[SUPPLIED MATERIAL Boundary: Start]

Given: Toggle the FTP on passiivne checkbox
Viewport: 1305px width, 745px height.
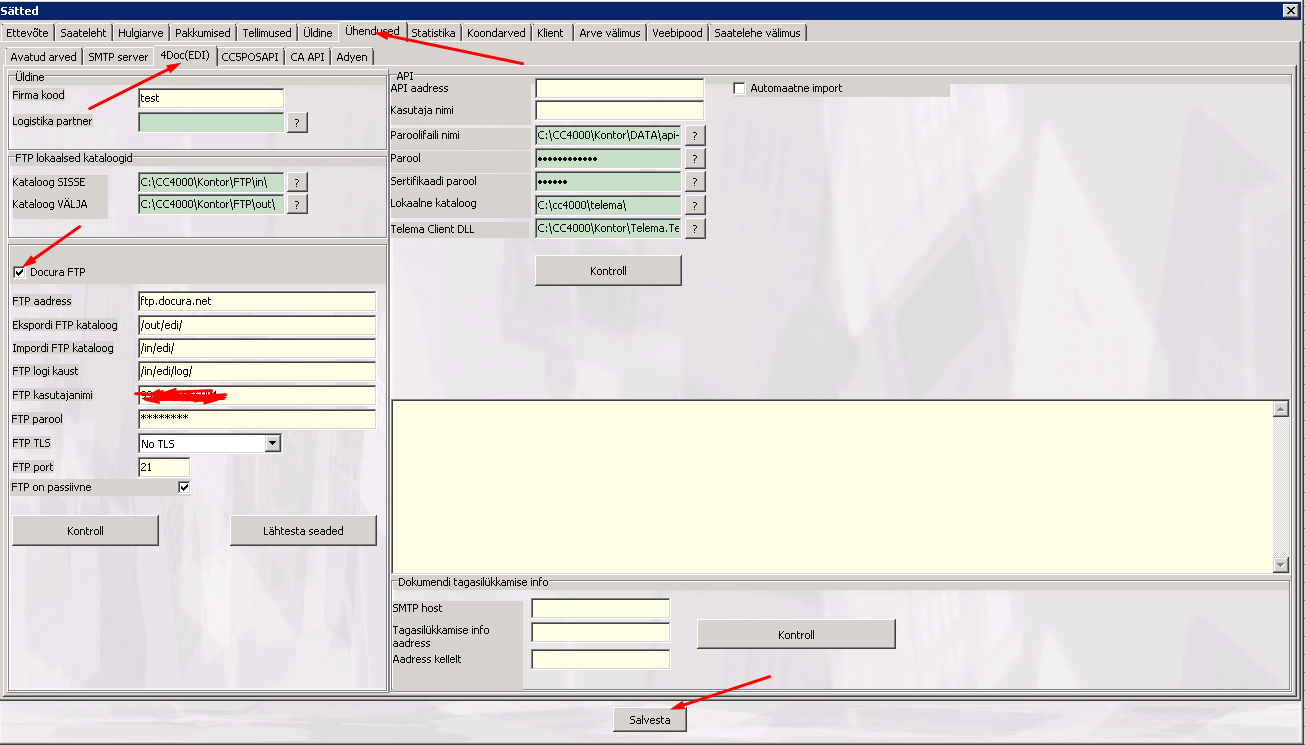Looking at the screenshot, I should point(184,487).
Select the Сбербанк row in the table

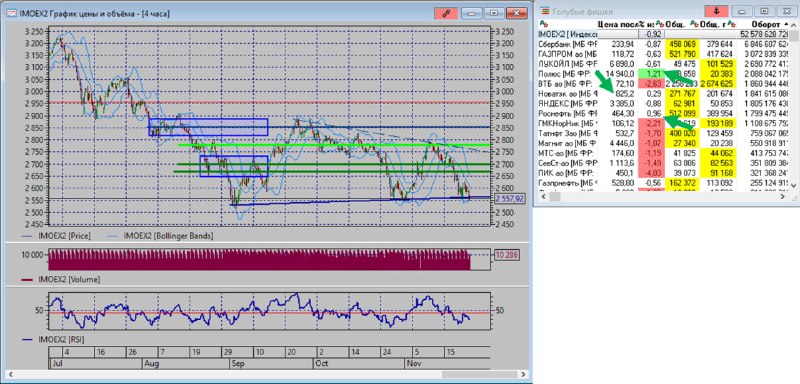pyautogui.click(x=664, y=44)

[SUPPLIED MATERIAL Boundary: End]

### PROBLEM DESCRIPTION
Once you find the line that contains "Viewport: 1305px width, 745px height.", reproduce it and every line after it through the end of the entries above, exactly as written, with no pictures.

### YOUR SOLUTION
Viewport: 1305px width, 745px height.
Looking at the screenshot, I should point(184,487).
Select the Сбербанк row in the table

pyautogui.click(x=664, y=44)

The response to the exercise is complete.